== What is expected ==
Reproduce word for word the passage of the coronavirus news report from "FORT LAUDERDALE, Fla." up to and including "for the virus.".

*** Provided text ***

FORT LAUDERDALE, Fla. (AP) — Four U.S. states — Arizona, California, Florida and Texas — reported a combined 25,000 new confirmed coronavirus cases Thursday as the infection curve rose in 40 of the 50 states heading into the July Fourth holiday weekend.
With the number of daily confirmed coronavirus cases nationwide climbing past 50,000, an alarming 36 states saw an increase in the percentage of tests coming back positive for the virus.
“What we’ve seen is a very disturbing week,” Dr. Anthony Fauci, the government’s top infectious-disease expert, said in a livestream with the American Medical Association.
In a major retreat that illustrated how dire things have become in Texas, Republican Gov. Greg Abbott ordered the wearing of masks across most of the state after refusing until recently to let even local governments impose such rules.
The surge has been blamed in part on Americans not covering their faces or following other social distancing rules as states lifted their lockdowns over the past few weeks. Fauci warned that if people don’t start complying, “we’re going to be in some serious difficulty.”
The U.S. recorded 51,200 new confirmed cases Wednesday, according to a tally kept by Johns Hopkins University. That represents a doubling of the daily total over the past month and is higher even than what the country witnessed during the most lethal phase of the crisis in April and May, when the New York metropolitan area was easily the worst hot spot in the U.S.
All but 10 states are showing an upswing in newly reported cases over the past 14 days, according to data compiled by the volunteer COVID Tracking Project. The outbreaks are most severe in Arizona, Texas and Florida, which together with California have reclosed or otherwise clamped back down on bars, restaurants and movie theaters over the past week or so.
Nebraska and South Dakota were the only states outside the Northeast with a downward trend in cases.

*** Records supplied ***

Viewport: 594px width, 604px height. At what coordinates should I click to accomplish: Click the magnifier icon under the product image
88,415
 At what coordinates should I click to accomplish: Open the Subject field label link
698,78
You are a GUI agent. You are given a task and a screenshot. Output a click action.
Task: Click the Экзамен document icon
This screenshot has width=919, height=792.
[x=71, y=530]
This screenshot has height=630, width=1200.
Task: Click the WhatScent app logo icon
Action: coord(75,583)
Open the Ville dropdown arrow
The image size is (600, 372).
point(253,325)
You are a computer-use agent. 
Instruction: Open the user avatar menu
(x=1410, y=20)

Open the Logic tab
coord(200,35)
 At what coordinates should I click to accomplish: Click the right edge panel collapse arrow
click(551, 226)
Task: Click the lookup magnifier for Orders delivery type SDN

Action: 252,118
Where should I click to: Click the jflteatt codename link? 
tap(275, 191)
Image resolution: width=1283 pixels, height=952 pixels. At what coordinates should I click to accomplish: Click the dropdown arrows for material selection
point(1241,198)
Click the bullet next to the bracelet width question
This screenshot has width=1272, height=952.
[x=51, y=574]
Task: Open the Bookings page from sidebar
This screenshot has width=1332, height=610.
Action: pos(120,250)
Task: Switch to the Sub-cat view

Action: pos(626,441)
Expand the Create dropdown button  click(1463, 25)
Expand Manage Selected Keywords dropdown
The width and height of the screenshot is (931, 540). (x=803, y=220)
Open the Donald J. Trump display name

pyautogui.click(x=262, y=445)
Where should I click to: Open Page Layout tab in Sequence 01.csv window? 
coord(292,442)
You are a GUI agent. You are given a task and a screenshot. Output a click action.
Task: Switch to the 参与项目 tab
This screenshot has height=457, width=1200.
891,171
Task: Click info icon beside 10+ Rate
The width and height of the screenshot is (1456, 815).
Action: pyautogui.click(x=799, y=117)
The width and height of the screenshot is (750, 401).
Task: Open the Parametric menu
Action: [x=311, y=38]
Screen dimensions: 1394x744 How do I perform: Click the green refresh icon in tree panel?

***

== Solution for this problem ==
FORT LAUDERDALE, Fla. (AP) — Four U.S. states — Arizona, California, Florida and Texas — reported a combined 25,000 new confirmed coronavirus cases Thursday as the infection curve rose in 40 of the 50 states heading into the July Fourth holiday weekend.
With the number of daily confirmed coronavirus cases nationwide climbing past 50,000, an alarming 36 states saw an increase in the percentage of tests coming back positive for the virus.